== Yazılı görev 1 ==
Aşağıdaki Mefisto hakkındaki yazıya göre bir Anabo'yu tanımlayan nitelikleri sıralayın.
== Yazılı görev 2 ==
Lütfen aşağıdaki Mefisto hakkındaki yazıya dayanarak şu soruları yanıtlayın:
(a) Sasha kimi bulmak istiyor?
(b) Eryx neyle güçleniyor?
(c) Eryx cehennemi kimden alacak?
== Yazılı görev 3 ==
Aşağıdaki Mefisto hakkındaki yazıyı kaldığı yerden devam ettirin.

== Metin ==
30 Mart 2015 Pazartesi


MEFİSTO - TRINITY FAEGEN
 
Sasha babasının katilini bulmak isteyen sıradan bir genç kız. Bunun için ruhunu Eryx'e satmaya hazır.
 
Ama Eryx'in kim olduğunu öğrendiğinde, kendisinin de aslında ne olduğunu öğreniyor.
Sasha bir Anabo'dur. Hiç bir günahın baştan çıkartamayacağı, hep lekesiz, hep iyi kalacak, ışığıyla insanları aydınlatacak bir Havva kızı...
 
Eryx ise arzularını gerçekleştirme vaadiyle kandırdığı insanların ruhları ile güçlenmekte ve sabırla cehennemi şeytandan alacağı, dünyaya kötülüğü ve karanlığı hakim kılacağı günü beklemektedir.

== Sağlanan veriler ==

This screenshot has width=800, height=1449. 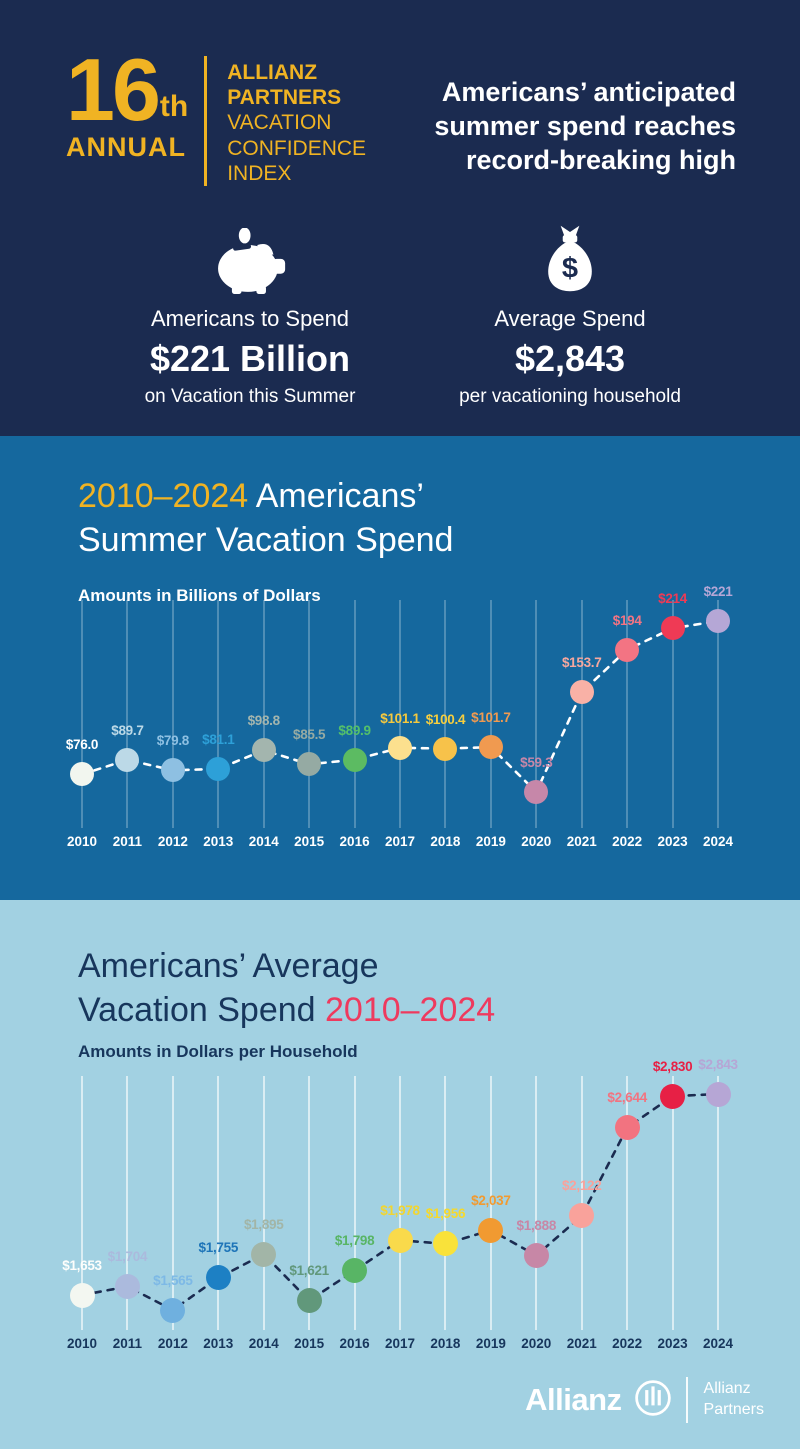 What do you see at coordinates (627, 1098) in the screenshot?
I see `value-label-2022: $2,644` at bounding box center [627, 1098].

== Görev yanıtı 1 ==
- Hiçbir günahın baştan çıkaramayacağı
- Hep lekesiz kalacak
- Hep iyi kalacak
- Işığıyla insanları aydınlatacak

== Görev yanıtı 2 ==
(a) Babasının katilini.
(b) Arzularını gerçekleştirme vaadiyle kandırdığı insanların ruhlarıyla.
(c) Şeytandan.

== Görev yanıtı 3 ==
Eryx'in planlarına engel olmaya çalışan yegane varlıklar olan Mefistolar sadece 6 tanedir ve ancak bir Anabo ile eşleşip çocuk sahibi olabilmektedirler. Ne var ki anabolar son derece nadir bulunmaktadır. Ve Eryx Anaboların doğal düşmanıdır.
 
Bir Anabo olan Sasha'nın hayatı artık asla eskisi gibi olamayacaktır. Olduğu şeyden vaz geçmesi mümkün mü? Ya aklını başından alan ama aynı zamanda onu korkutan yakışıklı Mefisto Jax'tan?
 
 
 
MEFİSTO'NUN ÖPÜCÜĞÜ - TRINITY FEAGEN
Jax ve Sasha bir görüşte Jordan'ın bir Anabo olduğunu anlarlar. 
 
Son 1000 yılda sadece 2 Anabo çıkmış, birini ölümsüz olamadan Eryx öldürmüştür.
 
Sasha ölümsüz olup, Mefistolara katılan yegane Anabo iken 1 yıl sonra yeni bir Anabonun ortaya çıkması hayret verici ama sevindiricidir.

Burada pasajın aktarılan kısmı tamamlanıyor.